▸ Material provided

__________________________________________________

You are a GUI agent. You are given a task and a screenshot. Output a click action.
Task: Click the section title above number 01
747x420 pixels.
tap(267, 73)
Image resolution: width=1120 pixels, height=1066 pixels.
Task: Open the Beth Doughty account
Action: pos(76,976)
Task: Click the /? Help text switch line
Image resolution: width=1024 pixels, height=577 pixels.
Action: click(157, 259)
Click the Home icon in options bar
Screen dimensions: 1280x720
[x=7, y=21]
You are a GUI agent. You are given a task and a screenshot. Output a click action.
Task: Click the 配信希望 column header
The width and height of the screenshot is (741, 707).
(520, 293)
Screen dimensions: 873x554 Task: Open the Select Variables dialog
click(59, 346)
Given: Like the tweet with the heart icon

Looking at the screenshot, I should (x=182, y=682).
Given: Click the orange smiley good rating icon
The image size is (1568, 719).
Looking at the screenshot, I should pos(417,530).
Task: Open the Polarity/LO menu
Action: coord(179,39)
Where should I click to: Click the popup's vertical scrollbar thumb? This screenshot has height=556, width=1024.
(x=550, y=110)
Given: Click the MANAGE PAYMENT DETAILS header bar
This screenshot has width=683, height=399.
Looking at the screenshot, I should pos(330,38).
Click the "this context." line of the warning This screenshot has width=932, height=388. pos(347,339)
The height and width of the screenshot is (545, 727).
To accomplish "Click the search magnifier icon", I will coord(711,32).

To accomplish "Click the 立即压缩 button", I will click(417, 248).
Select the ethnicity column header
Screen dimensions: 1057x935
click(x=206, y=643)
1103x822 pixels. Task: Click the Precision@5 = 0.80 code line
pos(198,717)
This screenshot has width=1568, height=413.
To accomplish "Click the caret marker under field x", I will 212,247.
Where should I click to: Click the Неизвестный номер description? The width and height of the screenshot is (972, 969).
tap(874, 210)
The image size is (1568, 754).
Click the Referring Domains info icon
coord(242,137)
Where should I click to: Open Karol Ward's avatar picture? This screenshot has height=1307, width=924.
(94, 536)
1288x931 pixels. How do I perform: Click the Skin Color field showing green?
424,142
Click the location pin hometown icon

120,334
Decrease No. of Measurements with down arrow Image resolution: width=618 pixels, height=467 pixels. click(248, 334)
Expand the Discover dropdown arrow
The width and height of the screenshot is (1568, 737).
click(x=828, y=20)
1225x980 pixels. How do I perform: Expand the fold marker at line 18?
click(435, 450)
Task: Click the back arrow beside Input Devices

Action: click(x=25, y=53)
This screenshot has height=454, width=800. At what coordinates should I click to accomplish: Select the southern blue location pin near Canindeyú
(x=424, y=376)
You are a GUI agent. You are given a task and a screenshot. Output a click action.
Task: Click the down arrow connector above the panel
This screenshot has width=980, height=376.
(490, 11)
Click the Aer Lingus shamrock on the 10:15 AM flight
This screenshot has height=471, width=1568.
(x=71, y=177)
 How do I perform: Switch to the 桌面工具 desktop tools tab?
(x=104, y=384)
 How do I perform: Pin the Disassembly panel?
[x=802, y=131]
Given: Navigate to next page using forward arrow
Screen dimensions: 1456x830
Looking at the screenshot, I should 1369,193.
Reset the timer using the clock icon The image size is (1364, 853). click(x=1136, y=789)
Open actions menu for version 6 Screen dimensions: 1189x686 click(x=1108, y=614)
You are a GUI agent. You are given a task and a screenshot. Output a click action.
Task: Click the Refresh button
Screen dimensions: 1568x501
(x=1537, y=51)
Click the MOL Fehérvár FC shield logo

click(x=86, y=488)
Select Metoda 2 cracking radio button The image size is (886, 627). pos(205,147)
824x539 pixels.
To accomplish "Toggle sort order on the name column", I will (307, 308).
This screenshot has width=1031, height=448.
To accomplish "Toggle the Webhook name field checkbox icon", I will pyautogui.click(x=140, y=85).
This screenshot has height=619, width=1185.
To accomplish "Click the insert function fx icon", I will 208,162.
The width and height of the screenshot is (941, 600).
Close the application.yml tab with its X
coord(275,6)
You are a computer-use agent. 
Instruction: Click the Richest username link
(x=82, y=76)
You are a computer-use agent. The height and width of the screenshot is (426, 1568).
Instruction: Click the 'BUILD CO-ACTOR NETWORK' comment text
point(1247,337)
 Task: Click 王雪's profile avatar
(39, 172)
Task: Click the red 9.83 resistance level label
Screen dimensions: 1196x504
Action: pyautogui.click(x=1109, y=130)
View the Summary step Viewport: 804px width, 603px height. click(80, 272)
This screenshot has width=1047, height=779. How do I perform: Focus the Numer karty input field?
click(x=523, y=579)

__________________________________________________

▸ Exercise details
Taking the entries above, please repeat each one exactly.

▸ Completed exercise
You are a GUI agent. You are given a task and a screenshot. Output a click action.
Task: Click the section title above number 01
747x420 pixels.
tap(267, 73)
Image resolution: width=1120 pixels, height=1066 pixels.
Task: Open the Beth Doughty account
Action: pos(76,976)
Task: Click the /? Help text switch line
Image resolution: width=1024 pixels, height=577 pixels.
Action: click(157, 259)
Click the Home icon in options bar
Screen dimensions: 1280x720
[x=7, y=21]
You are a GUI agent. You are given a task and a screenshot. Output a click action.
Task: Click the 配信希望 column header
The width and height of the screenshot is (741, 707).
(520, 293)
Screen dimensions: 873x554 Task: Open the Select Variables dialog
click(59, 346)
Given: Like the tweet with the heart icon

Looking at the screenshot, I should (x=182, y=682).
Given: Click the orange smiley good rating icon
The image size is (1568, 719).
Looking at the screenshot, I should pos(417,530).
Task: Open the Polarity/LO menu
Action: coord(179,39)
Where should I click to: Click the popup's vertical scrollbar thumb? This screenshot has height=556, width=1024.
(x=550, y=110)
Given: Click the MANAGE PAYMENT DETAILS header bar
This screenshot has width=683, height=399.
Looking at the screenshot, I should pos(330,38).
Click the "this context." line of the warning This screenshot has width=932, height=388. pos(347,339)
The height and width of the screenshot is (545, 727).
To accomplish "Click the search magnifier icon", I will coord(711,32).

To accomplish "Click the 立即压缩 button", I will click(417, 248).
Select the ethnicity column header
Screen dimensions: 1057x935
click(x=206, y=643)
1103x822 pixels. Task: Click the Precision@5 = 0.80 code line
pos(198,717)
This screenshot has width=1568, height=413.
To accomplish "Click the caret marker under field x", I will 212,247.
Where should I click to: Click the Неизвестный номер description? The width and height of the screenshot is (972, 969).
tap(874, 210)
The image size is (1568, 754).
Click the Referring Domains info icon
coord(242,137)
Where should I click to: Open Karol Ward's avatar picture? This screenshot has height=1307, width=924.
(94, 536)
1288x931 pixels. How do I perform: Click the Skin Color field showing green?
424,142
Click the location pin hometown icon

120,334
Decrease No. of Measurements with down arrow Image resolution: width=618 pixels, height=467 pixels. click(248, 334)
Expand the Discover dropdown arrow
The width and height of the screenshot is (1568, 737).
click(x=828, y=20)
1225x980 pixels. How do I perform: Expand the fold marker at line 18?
click(435, 450)
Task: Click the back arrow beside Input Devices

Action: click(x=25, y=53)
This screenshot has height=454, width=800. At what coordinates should I click to accomplish: Select the southern blue location pin near Canindeyú
(x=424, y=376)
You are a GUI agent. You are given a task and a screenshot. Output a click action.
Task: Click the down arrow connector above the panel
This screenshot has width=980, height=376.
(490, 11)
Click the Aer Lingus shamrock on the 10:15 AM flight
This screenshot has height=471, width=1568.
(x=71, y=177)
 How do I perform: Switch to the 桌面工具 desktop tools tab?
(x=104, y=384)
 How do I perform: Pin the Disassembly panel?
[x=802, y=131]
Given: Navigate to next page using forward arrow
Screen dimensions: 1456x830
Looking at the screenshot, I should 1369,193.
Reset the timer using the clock icon The image size is (1364, 853). click(x=1136, y=789)
Open actions menu for version 6 Screen dimensions: 1189x686 click(x=1108, y=614)
You are a GUI agent. You are given a task and a screenshot. Output a click action.
Task: Click the Refresh button
Screen dimensions: 1568x501
(x=1537, y=51)
Click the MOL Fehérvár FC shield logo

click(x=86, y=488)
Select Metoda 2 cracking radio button The image size is (886, 627). pos(205,147)
824x539 pixels.
To accomplish "Toggle sort order on the name column", I will (307, 308).
This screenshot has width=1031, height=448.
To accomplish "Toggle the Webhook name field checkbox icon", I will pyautogui.click(x=140, y=85).
This screenshot has height=619, width=1185.
To accomplish "Click the insert function fx icon", I will 208,162.
The width and height of the screenshot is (941, 600).
Close the application.yml tab with its X
coord(275,6)
You are a computer-use agent. 
Instruction: Click the Richest username link
(x=82, y=76)
You are a computer-use agent. The height and width of the screenshot is (426, 1568).
Instruction: Click the 'BUILD CO-ACTOR NETWORK' comment text
point(1247,337)
 Task: Click 王雪's profile avatar
(39, 172)
Task: Click the red 9.83 resistance level label
Screen dimensions: 1196x504
Action: pyautogui.click(x=1109, y=130)
View the Summary step Viewport: 804px width, 603px height. click(80, 272)
This screenshot has width=1047, height=779. How do I perform: Focus the Numer karty input field?
click(x=523, y=579)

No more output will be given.